▶ _Short problem_:
Could you extract the rows below word for word, beginning at the row that contains "Given: Open the reply speech bubble icon" and stopping after the final row? Leave the pictures out of your answer.

▶ _Records provided_:
— BEGIN —
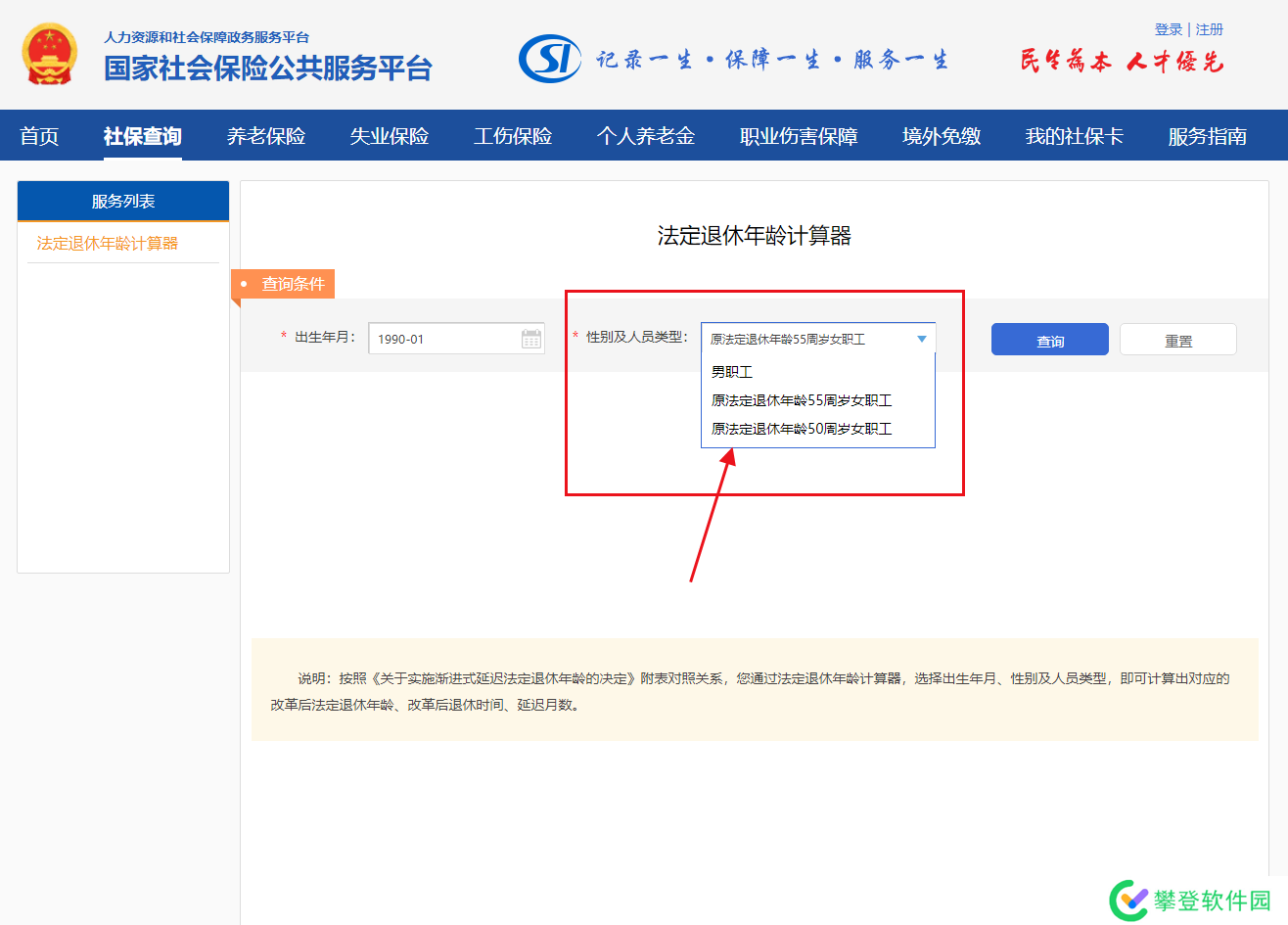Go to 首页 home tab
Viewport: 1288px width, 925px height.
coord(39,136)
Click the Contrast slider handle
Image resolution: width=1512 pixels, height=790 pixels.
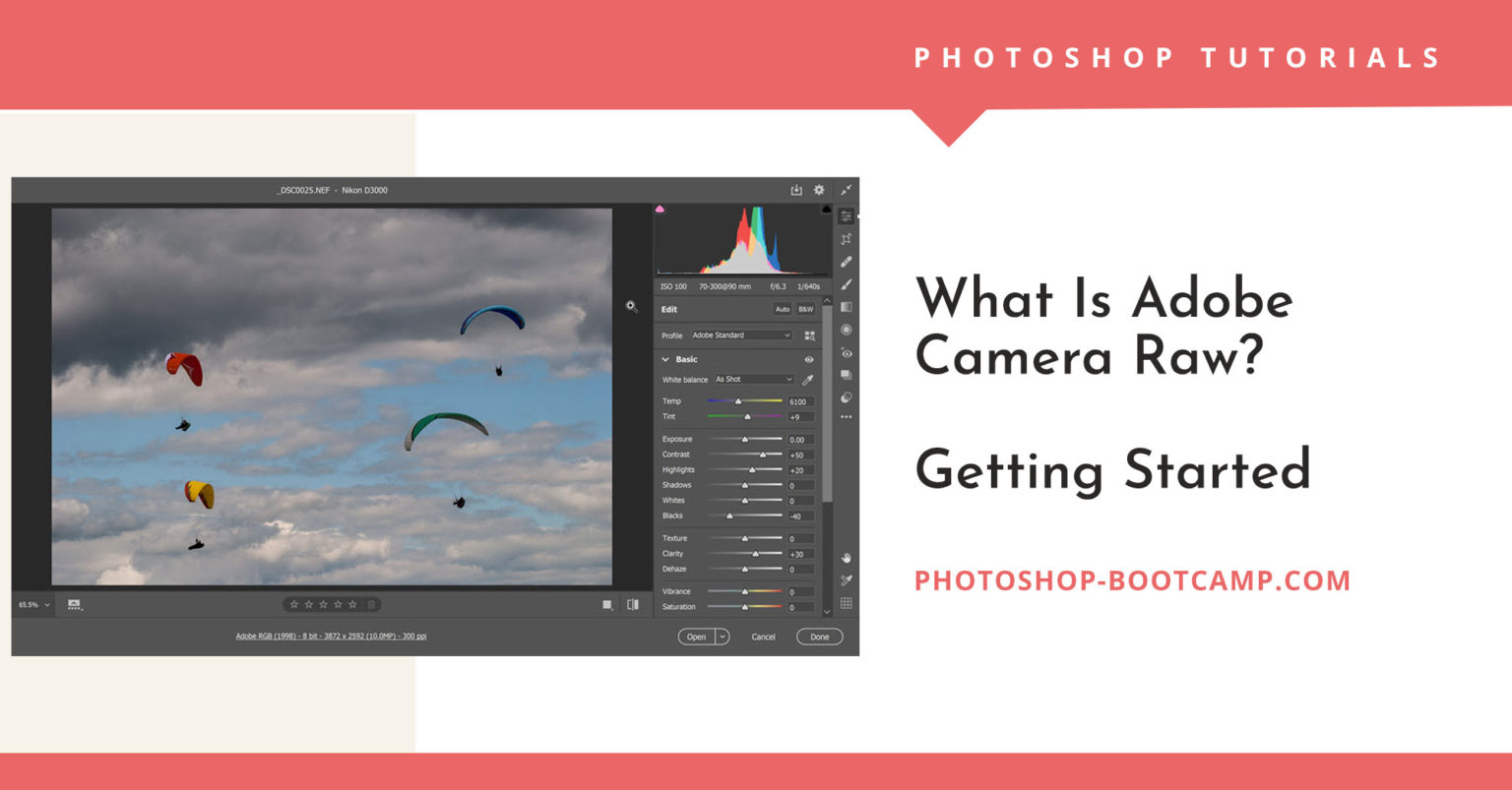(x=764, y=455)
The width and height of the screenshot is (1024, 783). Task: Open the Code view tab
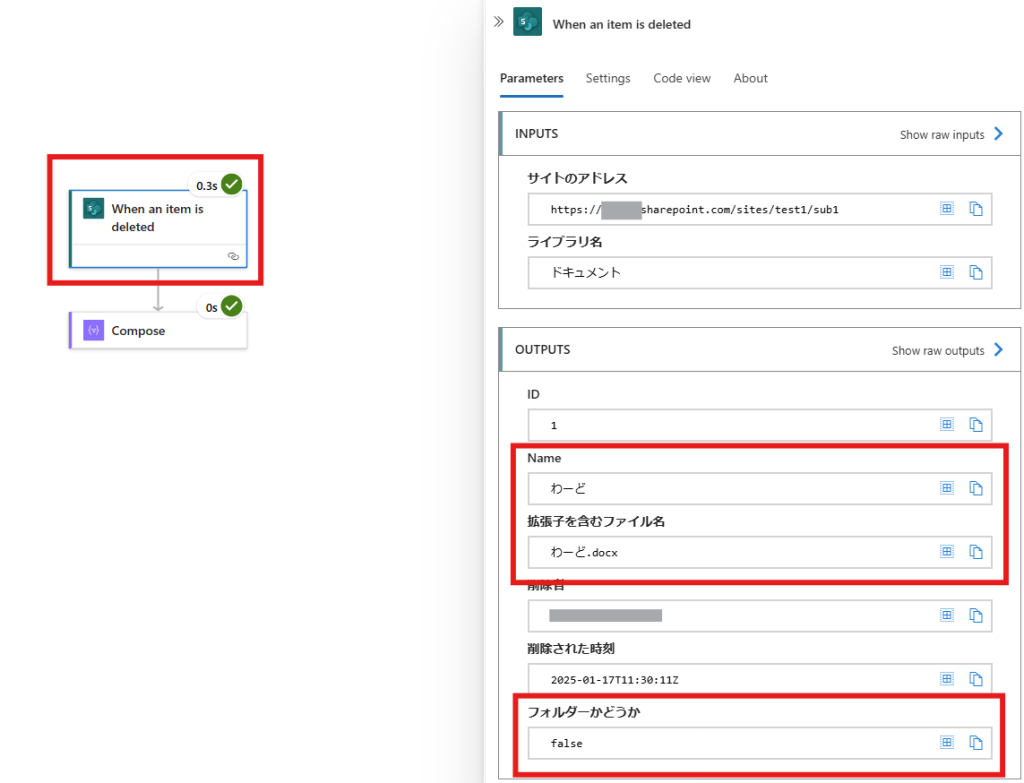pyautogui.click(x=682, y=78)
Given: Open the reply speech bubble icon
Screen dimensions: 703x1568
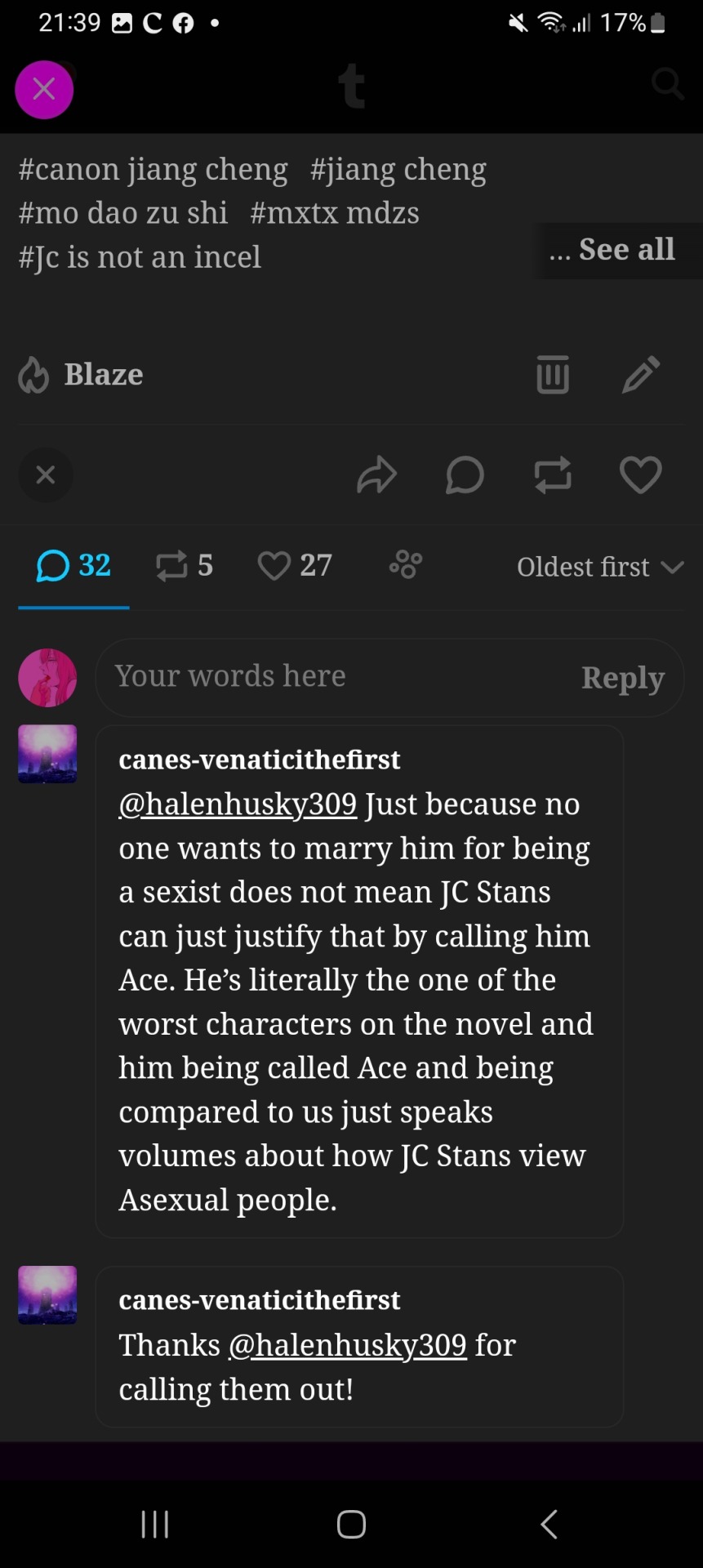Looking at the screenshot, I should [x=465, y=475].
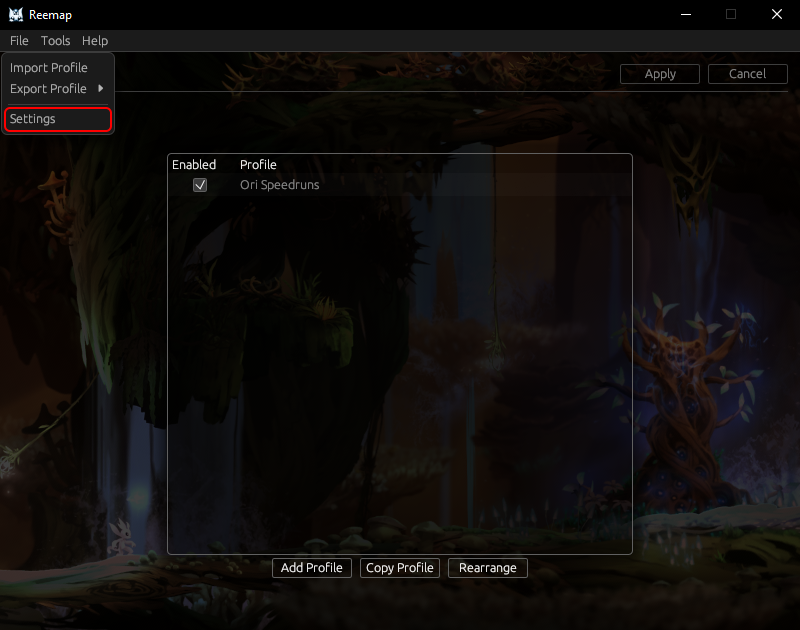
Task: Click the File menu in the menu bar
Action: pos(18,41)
— END —
▶ _Finished exercise_:
Given: Open the reply speech bubble icon
Screen dimensions: 703x1568
Looking at the screenshot, I should [x=465, y=475].
Task: Click the File menu in the menu bar
Action: pos(18,41)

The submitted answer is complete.